En effet, avec une famille issue de la colonisation, il était évident pour moi de réaliser un film qui se veut le plus réel, et par conséquent, le parcours de ma famille en témoigne. Les personnages principaux du film sont les membres de ma famille. Ce film se veut touchant et émouvant plus que violent. Malgré les parcours de vie difficiles des membres de ma famille, aucune image violente n’est divulguée. Entre le cinéma et le réel, il n’y a qu’un pas.

Quelles ont été les conditions de tournage du documentaire ?

J’ai pris quatre ans pour écrire le film. Le tournage s’est divisé en deux sessions avec un an d’intervalle. Une bonne partie du film a été réalisée en France. Par la suite, j’ai passé beaucoup de temps au montage, vu que beaucoup de photos de l’époque sont projetées.

Pourquoi avoir choisi la voie du cinéma « engagé » ?

Selon moi, ce film est plus engagé que militant. Au sens revendicatif, ce film n’est pas un vecteur de militantisme. L’idée est de partager l’histoire de ma famille afin de retranscrire au mieux les conditions de colonisation de l’époque et de traiter les nombreuses nuances et complexités de ce contexte historique. Je suis issue d’une famille de métis malgache, il était donc évident pour moi de raconter son histoire.

Quel est votre avis général sur la colonisation française à Madagascar ?

Le phénomène colonial est un phénomène de domination et d’exploitation, qu’elle soit du peuple ou des ressources de la terre. Après, ce qui me déçoit beaucoup, c’est le travail de mémoire qui a été réalisé par les historiens.

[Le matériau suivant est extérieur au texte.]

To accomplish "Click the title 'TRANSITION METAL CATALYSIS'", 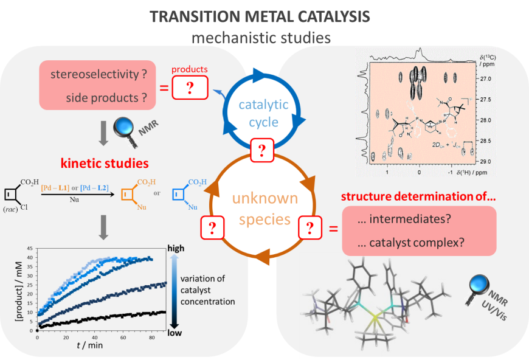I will [x=260, y=16].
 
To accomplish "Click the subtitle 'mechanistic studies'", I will [x=261, y=38].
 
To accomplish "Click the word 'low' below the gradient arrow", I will [x=174, y=333].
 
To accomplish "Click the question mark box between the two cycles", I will [x=261, y=149].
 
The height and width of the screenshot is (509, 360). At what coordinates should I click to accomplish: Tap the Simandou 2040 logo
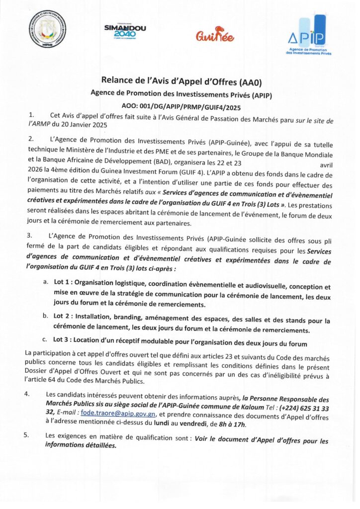click(x=125, y=31)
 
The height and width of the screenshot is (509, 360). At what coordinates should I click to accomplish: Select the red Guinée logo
click(x=215, y=35)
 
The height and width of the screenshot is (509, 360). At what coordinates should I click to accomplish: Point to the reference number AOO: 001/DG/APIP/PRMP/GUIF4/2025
click(x=181, y=105)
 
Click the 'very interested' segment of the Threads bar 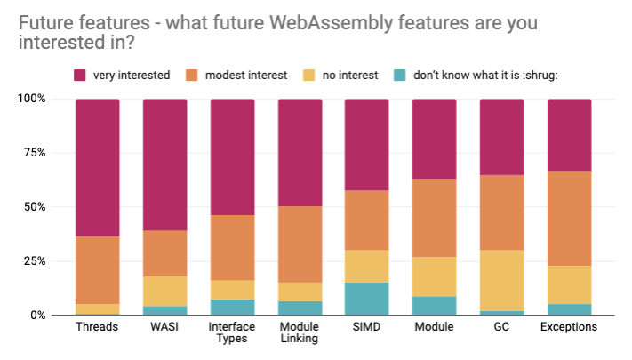tap(97, 167)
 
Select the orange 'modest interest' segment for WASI tap(164, 253)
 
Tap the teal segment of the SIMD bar tap(367, 299)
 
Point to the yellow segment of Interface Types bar tap(232, 290)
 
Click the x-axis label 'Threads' tap(97, 328)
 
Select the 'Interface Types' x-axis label tap(232, 334)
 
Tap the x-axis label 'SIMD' tap(367, 328)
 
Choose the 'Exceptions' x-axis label tap(569, 328)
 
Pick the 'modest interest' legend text tap(244, 76)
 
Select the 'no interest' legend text tap(351, 76)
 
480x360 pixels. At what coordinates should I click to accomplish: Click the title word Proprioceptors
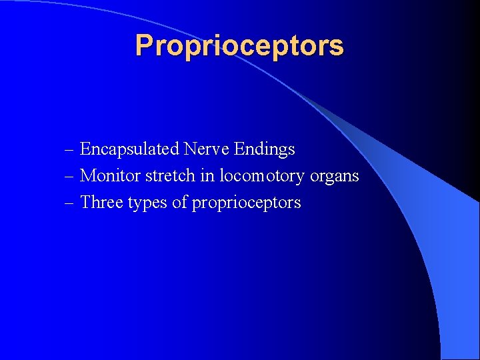pyautogui.click(x=239, y=46)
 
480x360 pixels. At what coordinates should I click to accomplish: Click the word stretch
pyautogui.click(x=163, y=176)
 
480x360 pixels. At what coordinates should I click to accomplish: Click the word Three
pyautogui.click(x=100, y=203)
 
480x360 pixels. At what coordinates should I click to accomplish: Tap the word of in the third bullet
pyautogui.click(x=180, y=203)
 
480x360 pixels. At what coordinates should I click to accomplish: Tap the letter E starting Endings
pyautogui.click(x=239, y=149)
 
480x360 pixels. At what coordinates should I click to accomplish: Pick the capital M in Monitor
pyautogui.click(x=87, y=176)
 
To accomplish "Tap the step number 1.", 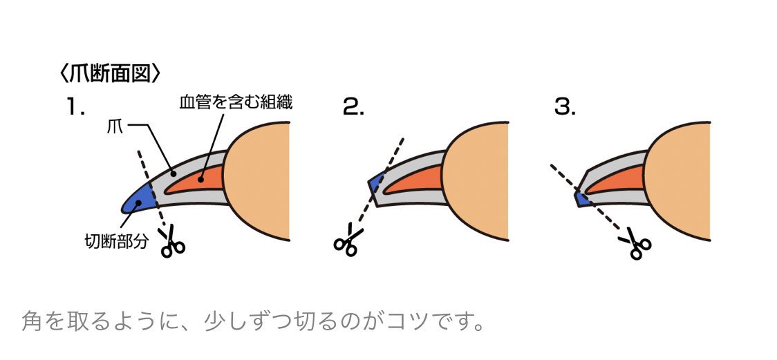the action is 75,106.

On est dans une vision très caricaturale du phénomène avec d’un côté, les gentils colonisés et de l’autre, les méchants colons. Il y a d’autres éléments qui n’ont pas été pris en compte, comme ce qu’on peut appeler « le monde d’entre deux » qui a disparu après les indépendances. Cette période a été très marquante pour beaucoup de gens. Le travail de décolonisation doit se faire à la fois chez les anciennes colonies et chez les pays colonisateurs, afin de développer de part et d’autre, une véritable identité culturelle.

Propos recueillis par Ando Rakotonirina

UN DOCUMENTAIRE PLUS VRAI QUE NATURE

Séance « Ampamoaka », hier après-midi à l’Institut français de Madagascar à Analakely. Cette nouvelle séance a été inaugurée, ce lundi à 16h30, avec la projection de « Blanche là-bas, noire ici » de Diane Dégles. L’engagement étant un aspect important pour l’équipe du festival, la séance a davantage attisé la curiosité que le militantisme.
Au niveau du grand écran, l’ambiance est familiale. Le début du film évoque les problèmes d’identité de la famille de la réalisatrice qui ne cesse de jongler entre les deux cultures, française et malgache. Un débat très attrayant qui ne sert finalement que de rampe de lancement au sujet principal du documentaire : la colonisation.
Au milieu de la Normandie, les femmes de la famille racontent leurs histoires avec intensité tout en évoquant leurs souvenirs d’enfance à Madagascar. La colonisation étant le douloureux pont entre les deux univers, de multiples anecdotes prennent place tout au long du documentaire, avec comme principal narratrice, la mère de Diane Dégles.
De nombreuses photos de famille de l’époque sont montées les unes après les autres, accompagnées d’une voix off assurée par la réalisatrice elle-même. Ces photos ont pour rôle d’illustrer les propos tenus par les actuels narrateurs, tout en servant de vraies passerelles entre le monde actuel et le monde colonial. L’authenticité des récits racontés et des photos rendent le film poignant et font oublier les légers problèmes techniques survenus au milieu de la projection.